The entries must be restated exactly as written.

- Data provided -
--- --- ---

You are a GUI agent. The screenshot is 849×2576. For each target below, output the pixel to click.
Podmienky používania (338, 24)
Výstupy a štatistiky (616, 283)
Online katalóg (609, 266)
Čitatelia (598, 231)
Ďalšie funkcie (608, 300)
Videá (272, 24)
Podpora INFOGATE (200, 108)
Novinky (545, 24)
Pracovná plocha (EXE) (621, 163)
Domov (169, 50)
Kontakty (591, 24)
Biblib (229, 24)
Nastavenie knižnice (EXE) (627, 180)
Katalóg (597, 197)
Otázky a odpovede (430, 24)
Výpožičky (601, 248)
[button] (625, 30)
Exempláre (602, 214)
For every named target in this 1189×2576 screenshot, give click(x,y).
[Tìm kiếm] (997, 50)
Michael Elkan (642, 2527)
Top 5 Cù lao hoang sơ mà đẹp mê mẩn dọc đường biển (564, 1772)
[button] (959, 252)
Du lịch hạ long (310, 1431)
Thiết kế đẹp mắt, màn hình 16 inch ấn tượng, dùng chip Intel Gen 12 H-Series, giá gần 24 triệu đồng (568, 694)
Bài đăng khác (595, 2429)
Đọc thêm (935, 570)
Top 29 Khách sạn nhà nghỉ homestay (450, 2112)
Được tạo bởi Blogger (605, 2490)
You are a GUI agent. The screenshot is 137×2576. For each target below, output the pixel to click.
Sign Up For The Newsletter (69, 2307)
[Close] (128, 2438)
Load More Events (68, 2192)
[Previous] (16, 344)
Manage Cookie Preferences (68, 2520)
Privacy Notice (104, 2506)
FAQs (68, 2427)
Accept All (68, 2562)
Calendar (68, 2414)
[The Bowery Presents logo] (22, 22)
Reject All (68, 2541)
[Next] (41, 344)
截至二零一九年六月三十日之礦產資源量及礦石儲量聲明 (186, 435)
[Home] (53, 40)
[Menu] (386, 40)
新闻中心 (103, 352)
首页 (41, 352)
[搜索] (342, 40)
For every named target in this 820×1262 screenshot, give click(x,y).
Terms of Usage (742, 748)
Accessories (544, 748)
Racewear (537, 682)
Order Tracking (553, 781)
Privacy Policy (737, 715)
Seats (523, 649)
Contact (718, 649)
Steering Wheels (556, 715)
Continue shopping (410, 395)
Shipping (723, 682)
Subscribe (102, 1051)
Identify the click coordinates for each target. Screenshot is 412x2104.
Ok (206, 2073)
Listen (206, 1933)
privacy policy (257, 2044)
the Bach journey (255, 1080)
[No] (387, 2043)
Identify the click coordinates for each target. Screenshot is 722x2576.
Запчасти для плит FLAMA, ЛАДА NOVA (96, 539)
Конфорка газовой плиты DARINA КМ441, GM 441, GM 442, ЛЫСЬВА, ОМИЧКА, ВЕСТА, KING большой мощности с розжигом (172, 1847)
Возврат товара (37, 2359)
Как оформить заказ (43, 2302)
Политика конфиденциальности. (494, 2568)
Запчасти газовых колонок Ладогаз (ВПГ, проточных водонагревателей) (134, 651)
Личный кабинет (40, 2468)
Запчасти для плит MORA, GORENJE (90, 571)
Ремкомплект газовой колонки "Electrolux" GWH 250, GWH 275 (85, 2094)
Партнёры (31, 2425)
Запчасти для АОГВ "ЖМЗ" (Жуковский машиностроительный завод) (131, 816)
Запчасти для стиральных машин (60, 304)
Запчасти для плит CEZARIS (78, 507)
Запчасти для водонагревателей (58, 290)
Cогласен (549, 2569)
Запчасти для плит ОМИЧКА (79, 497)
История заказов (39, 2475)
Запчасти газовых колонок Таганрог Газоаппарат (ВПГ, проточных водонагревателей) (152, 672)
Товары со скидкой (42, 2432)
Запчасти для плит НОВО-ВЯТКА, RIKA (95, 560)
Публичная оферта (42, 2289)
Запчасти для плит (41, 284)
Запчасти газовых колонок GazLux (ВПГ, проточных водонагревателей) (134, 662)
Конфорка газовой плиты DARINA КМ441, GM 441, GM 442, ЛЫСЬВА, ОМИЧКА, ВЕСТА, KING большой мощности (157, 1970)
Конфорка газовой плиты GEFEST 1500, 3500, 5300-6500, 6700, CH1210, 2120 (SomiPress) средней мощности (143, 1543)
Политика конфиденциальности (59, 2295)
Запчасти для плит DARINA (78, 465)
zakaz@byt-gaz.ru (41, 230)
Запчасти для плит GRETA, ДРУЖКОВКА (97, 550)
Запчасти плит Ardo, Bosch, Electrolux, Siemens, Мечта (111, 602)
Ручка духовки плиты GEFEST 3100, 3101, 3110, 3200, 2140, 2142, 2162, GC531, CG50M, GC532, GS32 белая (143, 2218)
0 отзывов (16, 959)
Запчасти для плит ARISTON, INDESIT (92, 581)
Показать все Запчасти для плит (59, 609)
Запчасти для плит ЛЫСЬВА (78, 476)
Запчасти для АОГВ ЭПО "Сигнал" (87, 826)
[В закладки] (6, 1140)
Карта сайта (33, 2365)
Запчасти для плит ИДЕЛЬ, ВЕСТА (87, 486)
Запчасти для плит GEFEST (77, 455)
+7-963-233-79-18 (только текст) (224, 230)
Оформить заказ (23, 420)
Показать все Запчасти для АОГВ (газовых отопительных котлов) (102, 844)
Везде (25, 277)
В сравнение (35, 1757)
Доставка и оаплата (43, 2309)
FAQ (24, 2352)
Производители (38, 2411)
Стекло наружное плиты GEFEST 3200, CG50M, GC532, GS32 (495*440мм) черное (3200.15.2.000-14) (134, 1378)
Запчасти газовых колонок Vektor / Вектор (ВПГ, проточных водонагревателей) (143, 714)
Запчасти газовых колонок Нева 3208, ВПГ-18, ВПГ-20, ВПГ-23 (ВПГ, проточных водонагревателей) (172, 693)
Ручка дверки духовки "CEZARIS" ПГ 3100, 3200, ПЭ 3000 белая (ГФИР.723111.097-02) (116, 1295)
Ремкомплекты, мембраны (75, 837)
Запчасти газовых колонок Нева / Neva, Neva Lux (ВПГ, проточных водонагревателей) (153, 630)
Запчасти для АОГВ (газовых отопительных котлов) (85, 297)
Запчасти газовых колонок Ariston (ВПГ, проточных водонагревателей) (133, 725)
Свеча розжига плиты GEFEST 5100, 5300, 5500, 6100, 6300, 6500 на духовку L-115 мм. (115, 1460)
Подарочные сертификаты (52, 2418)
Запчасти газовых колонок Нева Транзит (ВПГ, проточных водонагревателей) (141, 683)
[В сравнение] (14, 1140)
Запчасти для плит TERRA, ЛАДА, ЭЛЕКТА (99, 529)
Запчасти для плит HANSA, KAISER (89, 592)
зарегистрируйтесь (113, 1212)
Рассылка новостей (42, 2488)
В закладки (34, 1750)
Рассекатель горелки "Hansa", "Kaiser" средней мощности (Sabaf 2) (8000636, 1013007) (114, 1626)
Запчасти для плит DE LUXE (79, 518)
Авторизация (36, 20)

--- --- ---

- Response to the exercise -
You are a GUI agent. The screenshot is 849×2576. For each target below, output the pixel to click.
Podmienky používania (338, 24)
Výstupy a štatistiky (616, 283)
Online katalóg (609, 266)
Čitatelia (598, 231)
Ďalšie funkcie (608, 300)
Videá (272, 24)
Podpora INFOGATE (200, 108)
Novinky (545, 24)
Pracovná plocha (EXE) (621, 163)
Domov (169, 50)
Kontakty (591, 24)
Biblib (229, 24)
Nastavenie knižnice (EXE) (627, 180)
Katalóg (597, 197)
Otázky a odpovede (430, 24)
Výpožičky (601, 248)
[button] (625, 30)
Exempláre (602, 214)
For every named target in this 1189×2576 screenshot, give click(x,y).
[Tìm kiếm] (997, 50)
Michael Elkan (642, 2527)
Top 5 Cù lao hoang sơ mà đẹp mê mẩn dọc đường biển (564, 1772)
[button] (959, 252)
Du lịch hạ long (310, 1431)
Thiết kế đẹp mắt, màn hình 16 inch ấn tượng, dùng chip Intel Gen 12 H-Series, giá gần 24 triệu đồng (568, 694)
Bài đăng khác (595, 2429)
Đọc thêm (935, 570)
Top 29 Khách sạn nhà nghỉ homestay (450, 2112)
Được tạo bởi Blogger (605, 2490)
You are a GUI agent. The screenshot is 137×2576. For each target below, output the pixel to click.
Sign Up For The Newsletter (69, 2307)
[Close] (128, 2438)
Load More Events (68, 2192)
[Previous] (16, 344)
Manage Cookie Preferences (68, 2520)
Privacy Notice (104, 2506)
FAQs (68, 2427)
Accept All (68, 2562)
Calendar (68, 2414)
[The Bowery Presents logo] (22, 22)
Reject All (68, 2541)
[Next] (41, 344)
截至二零一九年六月三十日之礦產資源量及礦石儲量聲明 (186, 435)
[Home] (53, 40)
[Menu] (386, 40)
新闻中心 (103, 352)
首页 (41, 352)
[搜索] (342, 40)
For every named target in this 820×1262 screenshot, give click(x,y).
Terms of Usage (742, 748)
Accessories (544, 748)
Racewear (537, 682)
Order Tracking (553, 781)
Privacy Policy (737, 715)
Seats (523, 649)
Contact (718, 649)
Steering Wheels (556, 715)
Continue shopping (410, 395)
Shipping (723, 682)
Subscribe (102, 1051)
Identify the click coordinates for each target. Screenshot is 412x2104.
Ok (206, 2073)
Listen (206, 1933)
privacy policy (257, 2044)
the Bach journey (255, 1080)
[No] (387, 2043)
Identify the click coordinates for each target. Screenshot is 722x2576.
Запчасти для плит FLAMA, ЛАДА NOVA (96, 539)
Конфорка газовой плиты DARINA КМ441, GM 441, GM 442, ЛЫСЬВА, ОМИЧКА, ВЕСТА, KING большой мощности с розжигом (172, 1847)
Возврат товара (37, 2359)
Как оформить заказ (43, 2302)
Политика конфиденциальности. (494, 2568)
Запчасти газовых колонок Ладогаз (ВПГ, проточных водонагревателей) (134, 651)
Личный кабинет (40, 2468)
Запчасти для плит MORA, GORENJE (90, 571)
Ремкомплект газовой колонки "Electrolux" GWH 250, GWH 275 (85, 2094)
Партнёры (31, 2425)
Запчасти для АОГВ "ЖМЗ" (Жуковский машиностроительный завод) (131, 816)
Запчасти для стиральных машин (60, 304)
Запчасти для плит CEZARIS (78, 507)
Запчасти для водонагревателей (58, 290)
Cогласен (549, 2569)
Запчасти для плит ОМИЧКА (79, 497)
История заказов (39, 2475)
Запчасти газовых колонок Таганрог Газоаппарат (ВПГ, проточных водонагревателей) (152, 672)
Товары со скидкой (42, 2432)
Запчасти для плит НОВО-ВЯТКА, RIKA (95, 560)
Публичная оферта (42, 2289)
Запчасти для плит (41, 284)
Запчасти газовых колонок GazLux (ВПГ, проточных водонагревателей) (134, 662)
Конфорка газовой плиты DARINA КМ441, GM 441, GM 442, ЛЫСЬВА, ОМИЧКА, ВЕСТА, KING большой мощности (157, 1970)
Конфорка газовой плиты GEFEST 1500, 3500, 5300-6500, 6700, CH1210, 2120 (SomiPress) средней мощности (143, 1543)
Политика конфиденциальности (59, 2295)
Запчасти для плит DARINA (78, 465)
zakaz@byt-gaz.ru (41, 230)
Запчасти для плит GRETA, ДРУЖКОВКА (97, 550)
Запчасти плит Ardo, Bosch, Electrolux, Siemens, Мечта (111, 602)
Ручка духовки плиты GEFEST 3100, 3101, 3110, 3200, 2140, 2142, 2162, GC531, CG50M, GC532, GS32 белая (143, 2218)
0 отзывов (16, 959)
Запчасти для плит ARISTON, INDESIT (92, 581)
Показать все Запчасти для плит (59, 609)
Запчасти для плит ЛЫСЬВА (78, 476)
Запчасти для АОГВ ЭПО "Сигнал" (87, 826)
[В закладки] (6, 1140)
Карта сайта (33, 2365)
Запчасти для плит ИДЕЛЬ, ВЕСТА (87, 486)
Запчасти для плит GEFEST (77, 455)
+7-963-233-79-18 (только текст) (224, 230)
Оформить заказ (23, 420)
Показать все Запчасти для АОГВ (газовых отопительных котлов) (102, 844)
Везде (25, 277)
В сравнение (35, 1757)
Доставка и оаплата (43, 2309)
FAQ (24, 2352)
Производители (38, 2411)
Стекло наружное плиты GEFEST 3200, CG50M, GC532, GS32 (495*440мм) черное (3200.15.2.000-14) (134, 1378)
Запчасти газовых колонок Vektor / Вектор (ВПГ, проточных водонагревателей) (143, 714)
Запчасти газовых колонок Нева 3208, ВПГ-18, ВПГ-20, ВПГ-23 (ВПГ, проточных водонагревателей) (172, 693)
Ручка дверки духовки "CEZARIS" ПГ 3100, 3200, ПЭ 3000 белая (ГФИР.723111.097-02) (116, 1295)
Ремкомплекты, мембраны (75, 837)
Запчасти газовых колонок Нева / Neva, Neva Lux (ВПГ, проточных водонагревателей) (153, 630)
Запчасти для АОГВ (газовых отопительных котлов) (85, 297)
Запчасти газовых колонок Ariston (ВПГ, проточных водонагревателей) (133, 725)
Свеча розжига плиты GEFEST 5100, 5300, 5500, 6100, 6300, 6500 на духовку L-115 мм. (115, 1460)
Подарочные сертификаты (52, 2418)
Запчасти газовых колонок Нева Транзит (ВПГ, проточных водонагревателей) (141, 683)
[В сравнение] (14, 1140)
Запчасти для плит TERRA, ЛАДА, ЭЛЕКТА (99, 529)
Запчасти для плит HANSA, KAISER (89, 592)
зарегистрируйтесь (113, 1212)
Рассылка новостей (42, 2488)
В закладки (34, 1750)
Рассекатель горелки "Hansa", "Kaiser" средней мощности (Sabaf 2) (8000636, 1013007) (114, 1626)
Запчасти для плит DE LUXE (79, 518)
Авторизация (36, 20)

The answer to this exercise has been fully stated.